What the task requires: Copy word for word the passage of the election-season post below, starting at "You'll hear a" and ending at "game the most.".

2008: Bone up for the presidential election season

You'll hear a lot of horserace stories in the news, especially starting with the Iowa Caucuses on Thursday. Are you ready to filter the crap and pick the right candidate?

Here's how to make a decision without watching the shit on TV. First, start with a candidate selector game that asks you several questions and tells you which candidate is the best match. I recommend the USA Today match game the most.
  • Candidate selectors - these tools ask a series of questions and match you to the best candidate based on your answers. You can get really stuck if there's not a good match for your specific policy preference, but it gets you close enough to read up on the candidate.
    • Selectsmart - asks questions about the Iraq War, civil liberties, and more, and includes a slider to evaluate how important each issue is. Limitations - most often there are only two or three choices on the spectrum for each issue. The civil liberties questions poses a false choice.
    • Minnesota Public Radio - a more limited field of questions, but with a choice to indicate the level of importance of your answer. Limitations - Answers on immigration and education clearly reflect the individualized statement of candidates: accurate, but almost impossible to select from.
    • USA Today Candidate Match - a pretty interface allows you to see your best matches as you take the quiz. You can mouseover each candidate's position on each issue to get the details as well as adjust the sliders to indicate which issues are most important.
Once you've narrowed the field, learn more about your top picks at the NY Times issues page - this is a nice outline of the actual candidates' statements on the most prominent issues of the campaign (as selected by the NY Times).

Finally, try not to listen to news about the campaigns. Media has a bias toward two things in a campaign: movement and numbers, neither of which will help you pick the candidate who will best represent your views. I'll illustrate:
  • Movement - Barack Obama is "gaining" or "faltering." Joe Biden is "stumbling" or "fading." Elections are not sports matches and the winner has to do a lot more than hoist a shiny trophy. Tom Brady may lead the best football team ever, but his momentum won't get us better health care.
  • Numbers - there are two numbers to report in politics, money and opinion polls.
    • Money - Some of the biggest asshats in history were rich (Rockefeller, JP Morgan), having money does not a good president make.
    • Opinion polls are pseudo-scientific when reported by the media. They are snapshots of a single instant in time, already dated by the time results are reported (polling was usually done over the past several days). Howard Dean led in every poll taken in Iowa in 2004. He didn't win. John Kerry always polled as the most electable Democrat. He lost. Get it?

Data extract:
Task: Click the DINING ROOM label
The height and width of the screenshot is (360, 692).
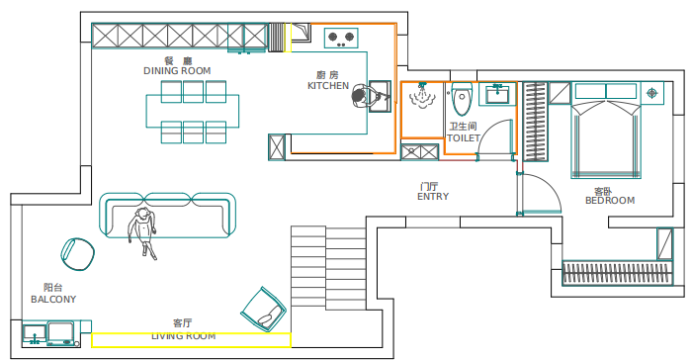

Response:
You'll hear a lot of horserace stories in the news, especially starting with the Iowa Caucuses on Thursday. Are you ready to filter the crap and pick the right candidate?

Here's how to make a decision without watching the shit on TV. First, start with a candidate selector game that asks you several questions and tells you which candidate is the best match. I recommend the USA Today match game the most.